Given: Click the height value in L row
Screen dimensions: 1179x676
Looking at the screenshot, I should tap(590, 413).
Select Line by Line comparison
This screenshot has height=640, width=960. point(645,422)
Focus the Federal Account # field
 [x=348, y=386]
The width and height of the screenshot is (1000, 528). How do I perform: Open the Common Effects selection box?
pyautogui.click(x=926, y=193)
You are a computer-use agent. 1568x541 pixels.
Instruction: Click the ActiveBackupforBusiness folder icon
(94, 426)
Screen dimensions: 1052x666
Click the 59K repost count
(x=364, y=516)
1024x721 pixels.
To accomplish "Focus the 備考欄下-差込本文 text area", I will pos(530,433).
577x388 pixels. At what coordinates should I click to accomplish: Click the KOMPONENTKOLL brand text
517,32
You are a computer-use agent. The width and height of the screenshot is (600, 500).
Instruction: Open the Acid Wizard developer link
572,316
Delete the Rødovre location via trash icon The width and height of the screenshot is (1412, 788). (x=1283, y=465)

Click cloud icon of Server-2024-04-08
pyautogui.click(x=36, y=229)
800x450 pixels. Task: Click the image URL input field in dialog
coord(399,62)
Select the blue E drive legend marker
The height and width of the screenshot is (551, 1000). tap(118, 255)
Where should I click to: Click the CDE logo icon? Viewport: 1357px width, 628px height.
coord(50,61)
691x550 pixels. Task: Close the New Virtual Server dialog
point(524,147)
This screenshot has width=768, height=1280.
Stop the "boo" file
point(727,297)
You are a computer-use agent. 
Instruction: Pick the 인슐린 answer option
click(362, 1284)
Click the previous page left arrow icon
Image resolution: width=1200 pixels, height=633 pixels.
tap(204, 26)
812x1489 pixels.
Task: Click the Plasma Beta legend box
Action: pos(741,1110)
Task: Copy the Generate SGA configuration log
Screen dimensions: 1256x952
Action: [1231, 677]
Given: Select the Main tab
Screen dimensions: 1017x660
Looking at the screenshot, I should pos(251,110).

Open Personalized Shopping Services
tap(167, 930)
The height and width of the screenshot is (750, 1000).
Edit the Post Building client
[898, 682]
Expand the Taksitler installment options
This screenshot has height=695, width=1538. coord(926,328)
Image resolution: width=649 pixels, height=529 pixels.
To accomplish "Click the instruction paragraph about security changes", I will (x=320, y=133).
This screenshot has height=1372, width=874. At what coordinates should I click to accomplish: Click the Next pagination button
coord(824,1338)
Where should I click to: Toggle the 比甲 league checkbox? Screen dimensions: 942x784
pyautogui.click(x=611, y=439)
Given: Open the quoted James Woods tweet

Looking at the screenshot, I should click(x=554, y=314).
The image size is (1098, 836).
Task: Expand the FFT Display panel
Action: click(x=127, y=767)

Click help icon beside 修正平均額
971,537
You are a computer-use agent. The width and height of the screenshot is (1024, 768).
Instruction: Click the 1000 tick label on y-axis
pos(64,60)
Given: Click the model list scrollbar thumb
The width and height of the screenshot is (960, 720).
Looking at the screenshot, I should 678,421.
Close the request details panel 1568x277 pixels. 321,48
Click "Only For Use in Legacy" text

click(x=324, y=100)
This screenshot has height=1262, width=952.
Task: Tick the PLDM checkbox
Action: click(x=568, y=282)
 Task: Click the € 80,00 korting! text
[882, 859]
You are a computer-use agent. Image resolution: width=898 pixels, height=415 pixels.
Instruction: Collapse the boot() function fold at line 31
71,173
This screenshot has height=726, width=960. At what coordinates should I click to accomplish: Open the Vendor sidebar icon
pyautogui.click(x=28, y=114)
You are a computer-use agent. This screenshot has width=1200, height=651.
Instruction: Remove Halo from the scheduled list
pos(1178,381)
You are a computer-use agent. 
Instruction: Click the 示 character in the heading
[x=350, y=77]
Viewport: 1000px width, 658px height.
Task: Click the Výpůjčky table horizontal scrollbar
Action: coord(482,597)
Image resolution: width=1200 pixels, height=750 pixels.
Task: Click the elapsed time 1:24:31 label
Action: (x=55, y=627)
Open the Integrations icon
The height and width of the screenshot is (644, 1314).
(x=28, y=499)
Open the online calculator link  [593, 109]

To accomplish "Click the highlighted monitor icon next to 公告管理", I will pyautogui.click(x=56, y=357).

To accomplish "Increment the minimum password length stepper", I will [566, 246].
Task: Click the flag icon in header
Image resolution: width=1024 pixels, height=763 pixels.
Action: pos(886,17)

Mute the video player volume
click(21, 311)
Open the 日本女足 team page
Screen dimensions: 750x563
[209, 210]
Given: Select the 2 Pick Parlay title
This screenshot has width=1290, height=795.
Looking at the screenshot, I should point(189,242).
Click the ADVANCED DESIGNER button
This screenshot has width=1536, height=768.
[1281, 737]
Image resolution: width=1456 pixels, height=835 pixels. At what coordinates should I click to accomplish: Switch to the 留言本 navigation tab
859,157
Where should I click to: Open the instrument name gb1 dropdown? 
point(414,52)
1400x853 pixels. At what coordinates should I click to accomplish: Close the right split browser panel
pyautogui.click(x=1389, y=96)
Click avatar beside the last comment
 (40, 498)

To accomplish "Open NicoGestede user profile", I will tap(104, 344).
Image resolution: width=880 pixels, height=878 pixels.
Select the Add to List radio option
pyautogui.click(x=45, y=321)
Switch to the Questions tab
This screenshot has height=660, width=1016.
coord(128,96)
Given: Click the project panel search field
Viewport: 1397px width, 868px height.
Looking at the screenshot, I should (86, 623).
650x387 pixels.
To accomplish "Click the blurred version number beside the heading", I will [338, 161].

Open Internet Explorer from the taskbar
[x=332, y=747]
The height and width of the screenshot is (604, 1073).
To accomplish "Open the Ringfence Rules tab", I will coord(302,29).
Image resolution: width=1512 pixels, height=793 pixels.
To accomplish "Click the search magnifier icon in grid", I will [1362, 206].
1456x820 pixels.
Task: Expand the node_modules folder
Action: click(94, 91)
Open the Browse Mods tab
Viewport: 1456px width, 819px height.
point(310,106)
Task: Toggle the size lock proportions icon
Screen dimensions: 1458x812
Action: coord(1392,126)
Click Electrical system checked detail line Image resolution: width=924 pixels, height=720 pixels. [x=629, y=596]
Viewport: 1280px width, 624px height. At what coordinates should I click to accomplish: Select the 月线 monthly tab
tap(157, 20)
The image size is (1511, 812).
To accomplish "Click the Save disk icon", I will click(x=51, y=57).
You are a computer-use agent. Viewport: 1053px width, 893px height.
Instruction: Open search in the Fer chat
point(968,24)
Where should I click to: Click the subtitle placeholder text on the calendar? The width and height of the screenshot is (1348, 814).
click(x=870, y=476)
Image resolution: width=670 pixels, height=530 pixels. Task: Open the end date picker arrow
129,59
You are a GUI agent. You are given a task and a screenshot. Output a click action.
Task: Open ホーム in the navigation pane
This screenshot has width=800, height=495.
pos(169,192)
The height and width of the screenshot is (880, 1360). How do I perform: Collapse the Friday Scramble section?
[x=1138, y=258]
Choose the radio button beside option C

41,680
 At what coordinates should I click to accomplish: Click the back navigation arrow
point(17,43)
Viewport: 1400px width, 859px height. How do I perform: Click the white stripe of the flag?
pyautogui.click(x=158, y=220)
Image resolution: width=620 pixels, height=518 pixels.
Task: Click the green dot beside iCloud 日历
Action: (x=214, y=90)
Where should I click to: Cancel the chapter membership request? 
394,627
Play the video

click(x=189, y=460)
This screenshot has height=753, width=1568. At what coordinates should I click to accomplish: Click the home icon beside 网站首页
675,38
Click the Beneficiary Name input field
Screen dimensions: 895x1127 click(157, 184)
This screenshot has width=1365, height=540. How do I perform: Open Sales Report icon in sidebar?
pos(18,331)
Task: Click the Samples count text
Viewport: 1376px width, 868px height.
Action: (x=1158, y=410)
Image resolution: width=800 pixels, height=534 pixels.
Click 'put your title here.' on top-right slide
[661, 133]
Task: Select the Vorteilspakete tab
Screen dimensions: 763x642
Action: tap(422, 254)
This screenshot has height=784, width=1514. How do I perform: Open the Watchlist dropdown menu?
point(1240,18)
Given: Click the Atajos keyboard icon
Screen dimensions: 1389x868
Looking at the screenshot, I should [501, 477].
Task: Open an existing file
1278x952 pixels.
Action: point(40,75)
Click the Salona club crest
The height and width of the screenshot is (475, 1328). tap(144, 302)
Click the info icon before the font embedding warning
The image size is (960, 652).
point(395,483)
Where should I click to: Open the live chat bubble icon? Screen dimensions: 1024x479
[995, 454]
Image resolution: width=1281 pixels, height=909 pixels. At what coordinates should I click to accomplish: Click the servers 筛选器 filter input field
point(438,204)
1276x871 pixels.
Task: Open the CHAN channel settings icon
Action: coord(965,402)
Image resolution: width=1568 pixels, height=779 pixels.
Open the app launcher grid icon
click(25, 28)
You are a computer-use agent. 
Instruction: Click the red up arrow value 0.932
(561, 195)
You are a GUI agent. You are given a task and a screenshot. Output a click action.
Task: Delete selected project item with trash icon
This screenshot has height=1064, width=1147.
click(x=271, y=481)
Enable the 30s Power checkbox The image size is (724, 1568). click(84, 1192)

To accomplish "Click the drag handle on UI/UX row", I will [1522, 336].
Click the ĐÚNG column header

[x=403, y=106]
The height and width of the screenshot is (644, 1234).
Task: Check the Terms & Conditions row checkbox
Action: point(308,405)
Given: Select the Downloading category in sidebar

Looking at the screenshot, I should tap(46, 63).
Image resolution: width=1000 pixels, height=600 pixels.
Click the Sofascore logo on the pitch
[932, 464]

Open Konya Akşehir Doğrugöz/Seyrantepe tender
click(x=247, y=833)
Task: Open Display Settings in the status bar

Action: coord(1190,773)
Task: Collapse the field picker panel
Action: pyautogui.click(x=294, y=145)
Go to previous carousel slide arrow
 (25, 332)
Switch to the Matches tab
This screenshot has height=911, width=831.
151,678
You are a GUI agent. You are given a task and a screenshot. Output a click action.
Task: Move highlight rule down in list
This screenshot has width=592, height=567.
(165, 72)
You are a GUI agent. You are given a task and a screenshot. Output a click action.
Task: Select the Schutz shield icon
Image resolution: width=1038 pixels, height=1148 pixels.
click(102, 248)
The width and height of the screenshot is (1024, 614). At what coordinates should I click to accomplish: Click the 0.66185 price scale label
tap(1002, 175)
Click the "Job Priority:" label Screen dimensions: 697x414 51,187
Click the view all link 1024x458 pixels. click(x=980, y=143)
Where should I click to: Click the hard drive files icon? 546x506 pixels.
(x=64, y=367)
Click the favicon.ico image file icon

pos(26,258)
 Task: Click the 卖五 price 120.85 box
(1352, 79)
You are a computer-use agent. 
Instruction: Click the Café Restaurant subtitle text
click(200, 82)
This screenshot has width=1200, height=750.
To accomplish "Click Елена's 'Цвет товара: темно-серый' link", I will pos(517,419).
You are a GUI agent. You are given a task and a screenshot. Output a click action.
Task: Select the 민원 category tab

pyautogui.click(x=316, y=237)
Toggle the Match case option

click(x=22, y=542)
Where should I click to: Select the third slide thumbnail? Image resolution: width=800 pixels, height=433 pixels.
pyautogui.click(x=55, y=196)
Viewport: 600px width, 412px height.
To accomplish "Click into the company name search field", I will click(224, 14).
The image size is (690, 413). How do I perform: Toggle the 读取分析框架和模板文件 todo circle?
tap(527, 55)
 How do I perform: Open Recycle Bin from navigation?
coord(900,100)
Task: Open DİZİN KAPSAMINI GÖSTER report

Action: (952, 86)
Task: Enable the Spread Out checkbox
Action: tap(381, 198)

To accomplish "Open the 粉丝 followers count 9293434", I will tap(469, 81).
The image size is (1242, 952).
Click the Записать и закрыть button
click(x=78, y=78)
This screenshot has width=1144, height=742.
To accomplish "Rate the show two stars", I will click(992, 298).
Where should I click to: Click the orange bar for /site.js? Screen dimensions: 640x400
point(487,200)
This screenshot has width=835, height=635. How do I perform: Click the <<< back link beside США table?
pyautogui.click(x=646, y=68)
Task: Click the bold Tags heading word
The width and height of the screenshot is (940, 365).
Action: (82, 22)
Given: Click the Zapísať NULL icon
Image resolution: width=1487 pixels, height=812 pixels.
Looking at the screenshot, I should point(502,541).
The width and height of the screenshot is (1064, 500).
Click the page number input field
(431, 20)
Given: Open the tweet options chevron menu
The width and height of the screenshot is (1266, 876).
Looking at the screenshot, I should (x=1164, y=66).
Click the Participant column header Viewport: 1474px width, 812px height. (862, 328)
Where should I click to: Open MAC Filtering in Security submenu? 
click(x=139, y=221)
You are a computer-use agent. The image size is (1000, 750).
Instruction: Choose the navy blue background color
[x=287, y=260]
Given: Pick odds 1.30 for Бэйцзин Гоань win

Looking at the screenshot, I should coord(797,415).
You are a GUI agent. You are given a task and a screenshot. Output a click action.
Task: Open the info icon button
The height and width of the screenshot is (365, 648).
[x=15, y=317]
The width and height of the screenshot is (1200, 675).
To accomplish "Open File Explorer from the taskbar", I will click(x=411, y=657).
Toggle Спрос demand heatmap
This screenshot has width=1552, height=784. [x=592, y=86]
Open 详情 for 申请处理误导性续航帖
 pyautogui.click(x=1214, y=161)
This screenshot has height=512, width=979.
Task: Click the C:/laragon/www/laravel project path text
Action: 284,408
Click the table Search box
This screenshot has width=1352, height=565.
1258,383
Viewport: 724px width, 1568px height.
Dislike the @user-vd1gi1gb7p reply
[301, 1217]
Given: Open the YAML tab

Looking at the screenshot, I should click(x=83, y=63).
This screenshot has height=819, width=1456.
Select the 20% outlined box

### What to do
Out of the material above, gather each line where "Delete" appears.

### Answer space
Delete the Rødovre location via trash icon The width and height of the screenshot is (1412, 788). (x=1283, y=465)
Task: Delete selected project item with trash icon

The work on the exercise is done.